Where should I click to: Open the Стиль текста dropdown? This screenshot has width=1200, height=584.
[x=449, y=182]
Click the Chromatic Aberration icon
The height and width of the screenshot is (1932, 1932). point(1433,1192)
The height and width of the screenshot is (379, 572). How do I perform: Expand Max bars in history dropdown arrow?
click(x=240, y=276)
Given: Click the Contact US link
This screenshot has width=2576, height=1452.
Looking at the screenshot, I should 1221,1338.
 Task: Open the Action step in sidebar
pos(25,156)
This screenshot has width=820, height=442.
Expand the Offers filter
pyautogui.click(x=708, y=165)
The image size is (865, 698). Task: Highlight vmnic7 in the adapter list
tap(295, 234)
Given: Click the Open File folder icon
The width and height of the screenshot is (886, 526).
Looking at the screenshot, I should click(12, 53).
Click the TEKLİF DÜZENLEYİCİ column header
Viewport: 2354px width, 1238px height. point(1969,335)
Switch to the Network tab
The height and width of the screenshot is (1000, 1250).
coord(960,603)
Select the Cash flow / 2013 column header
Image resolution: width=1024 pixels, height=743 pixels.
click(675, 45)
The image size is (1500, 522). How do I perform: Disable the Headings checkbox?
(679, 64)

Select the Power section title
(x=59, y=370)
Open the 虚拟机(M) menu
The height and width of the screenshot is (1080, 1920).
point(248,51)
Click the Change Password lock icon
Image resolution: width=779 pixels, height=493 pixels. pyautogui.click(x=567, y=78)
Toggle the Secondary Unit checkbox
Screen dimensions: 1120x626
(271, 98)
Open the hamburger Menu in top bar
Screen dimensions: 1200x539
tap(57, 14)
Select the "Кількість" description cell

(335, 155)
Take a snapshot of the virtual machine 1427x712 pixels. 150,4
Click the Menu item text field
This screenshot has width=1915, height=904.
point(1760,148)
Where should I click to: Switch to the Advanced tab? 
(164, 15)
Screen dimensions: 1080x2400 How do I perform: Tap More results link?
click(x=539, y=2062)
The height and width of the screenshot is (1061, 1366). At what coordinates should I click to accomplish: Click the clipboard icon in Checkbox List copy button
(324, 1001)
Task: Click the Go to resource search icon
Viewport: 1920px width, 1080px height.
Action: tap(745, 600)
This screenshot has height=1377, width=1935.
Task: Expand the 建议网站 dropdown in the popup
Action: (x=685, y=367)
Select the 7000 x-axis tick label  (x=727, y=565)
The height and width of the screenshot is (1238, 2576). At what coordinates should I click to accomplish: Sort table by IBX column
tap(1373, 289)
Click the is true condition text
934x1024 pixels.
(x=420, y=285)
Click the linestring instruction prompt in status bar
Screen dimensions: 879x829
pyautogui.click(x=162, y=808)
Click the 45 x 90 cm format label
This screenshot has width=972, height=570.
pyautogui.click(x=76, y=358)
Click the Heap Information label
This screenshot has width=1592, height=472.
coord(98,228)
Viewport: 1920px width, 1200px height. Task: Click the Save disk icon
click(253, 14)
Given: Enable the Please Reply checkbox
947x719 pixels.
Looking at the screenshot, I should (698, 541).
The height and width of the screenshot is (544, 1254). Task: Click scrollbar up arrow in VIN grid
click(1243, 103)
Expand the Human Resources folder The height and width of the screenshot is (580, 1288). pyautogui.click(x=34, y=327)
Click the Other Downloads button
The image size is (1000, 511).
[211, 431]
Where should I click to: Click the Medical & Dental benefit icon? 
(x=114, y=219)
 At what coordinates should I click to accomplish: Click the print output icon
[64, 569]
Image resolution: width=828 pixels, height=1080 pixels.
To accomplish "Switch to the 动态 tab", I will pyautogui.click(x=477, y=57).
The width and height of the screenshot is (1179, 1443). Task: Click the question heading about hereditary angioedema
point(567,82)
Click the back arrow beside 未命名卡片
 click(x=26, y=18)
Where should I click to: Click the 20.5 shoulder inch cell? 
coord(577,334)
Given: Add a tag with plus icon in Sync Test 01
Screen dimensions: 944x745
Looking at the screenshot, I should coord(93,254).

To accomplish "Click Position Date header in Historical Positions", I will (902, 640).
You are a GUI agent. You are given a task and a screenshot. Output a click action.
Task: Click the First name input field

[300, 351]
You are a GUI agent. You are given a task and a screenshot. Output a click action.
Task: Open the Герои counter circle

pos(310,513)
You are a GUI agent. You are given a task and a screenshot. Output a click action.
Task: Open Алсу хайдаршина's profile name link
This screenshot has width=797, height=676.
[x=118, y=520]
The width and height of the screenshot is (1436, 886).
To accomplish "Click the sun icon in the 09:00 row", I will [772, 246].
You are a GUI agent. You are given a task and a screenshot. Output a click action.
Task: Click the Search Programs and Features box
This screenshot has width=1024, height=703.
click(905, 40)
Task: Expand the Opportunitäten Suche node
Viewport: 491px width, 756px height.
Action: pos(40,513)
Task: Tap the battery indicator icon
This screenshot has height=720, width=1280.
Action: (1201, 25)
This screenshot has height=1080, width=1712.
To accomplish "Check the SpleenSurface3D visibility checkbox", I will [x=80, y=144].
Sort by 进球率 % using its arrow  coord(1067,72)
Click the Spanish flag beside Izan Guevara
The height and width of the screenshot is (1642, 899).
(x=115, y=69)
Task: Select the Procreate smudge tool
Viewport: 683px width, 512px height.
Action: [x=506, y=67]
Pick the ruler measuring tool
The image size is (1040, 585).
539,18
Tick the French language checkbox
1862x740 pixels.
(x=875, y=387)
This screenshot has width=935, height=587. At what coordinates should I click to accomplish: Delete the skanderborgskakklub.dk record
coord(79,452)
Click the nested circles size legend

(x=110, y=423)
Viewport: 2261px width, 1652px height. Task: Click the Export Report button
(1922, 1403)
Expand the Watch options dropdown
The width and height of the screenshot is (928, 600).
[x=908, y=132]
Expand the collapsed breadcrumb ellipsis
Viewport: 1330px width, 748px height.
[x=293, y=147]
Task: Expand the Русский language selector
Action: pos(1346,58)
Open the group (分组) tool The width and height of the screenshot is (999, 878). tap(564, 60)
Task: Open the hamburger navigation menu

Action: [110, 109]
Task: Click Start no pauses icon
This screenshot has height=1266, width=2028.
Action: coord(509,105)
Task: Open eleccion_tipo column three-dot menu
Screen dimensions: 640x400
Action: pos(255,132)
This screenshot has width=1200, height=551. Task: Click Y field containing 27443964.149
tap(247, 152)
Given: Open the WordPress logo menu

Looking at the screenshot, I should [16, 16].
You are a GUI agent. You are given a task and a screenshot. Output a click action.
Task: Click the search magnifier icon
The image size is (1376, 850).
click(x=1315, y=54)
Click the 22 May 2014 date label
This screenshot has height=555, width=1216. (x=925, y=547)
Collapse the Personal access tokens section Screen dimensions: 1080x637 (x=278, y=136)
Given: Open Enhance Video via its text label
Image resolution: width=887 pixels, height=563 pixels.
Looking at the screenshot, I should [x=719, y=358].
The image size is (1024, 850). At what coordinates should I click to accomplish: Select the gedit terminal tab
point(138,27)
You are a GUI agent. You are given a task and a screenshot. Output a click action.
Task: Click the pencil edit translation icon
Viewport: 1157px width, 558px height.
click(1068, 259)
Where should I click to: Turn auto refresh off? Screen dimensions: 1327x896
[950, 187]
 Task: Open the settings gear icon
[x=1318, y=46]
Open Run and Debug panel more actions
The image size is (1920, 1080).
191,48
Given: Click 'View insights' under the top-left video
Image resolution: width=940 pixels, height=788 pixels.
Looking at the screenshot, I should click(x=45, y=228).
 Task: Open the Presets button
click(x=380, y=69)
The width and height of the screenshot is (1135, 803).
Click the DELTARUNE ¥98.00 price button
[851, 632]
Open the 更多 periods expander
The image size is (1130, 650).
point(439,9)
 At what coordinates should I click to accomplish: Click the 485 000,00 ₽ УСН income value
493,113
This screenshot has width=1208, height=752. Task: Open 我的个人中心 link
* * *
Reproduce the entries above verbatim, beginning at the line that contains "Open the 虚拟机(M) menu" and stopping after the line that contains "tap(57, 14)".

RESPONSE TO THE EXERCISE
Open the 虚拟机(M) menu
The height and width of the screenshot is (1080, 1920).
point(248,51)
Click the Change Password lock icon
Image resolution: width=779 pixels, height=493 pixels. pyautogui.click(x=567, y=78)
Toggle the Secondary Unit checkbox
Screen dimensions: 1120x626
(271, 98)
Open the hamburger Menu in top bar
Screen dimensions: 1200x539
tap(57, 14)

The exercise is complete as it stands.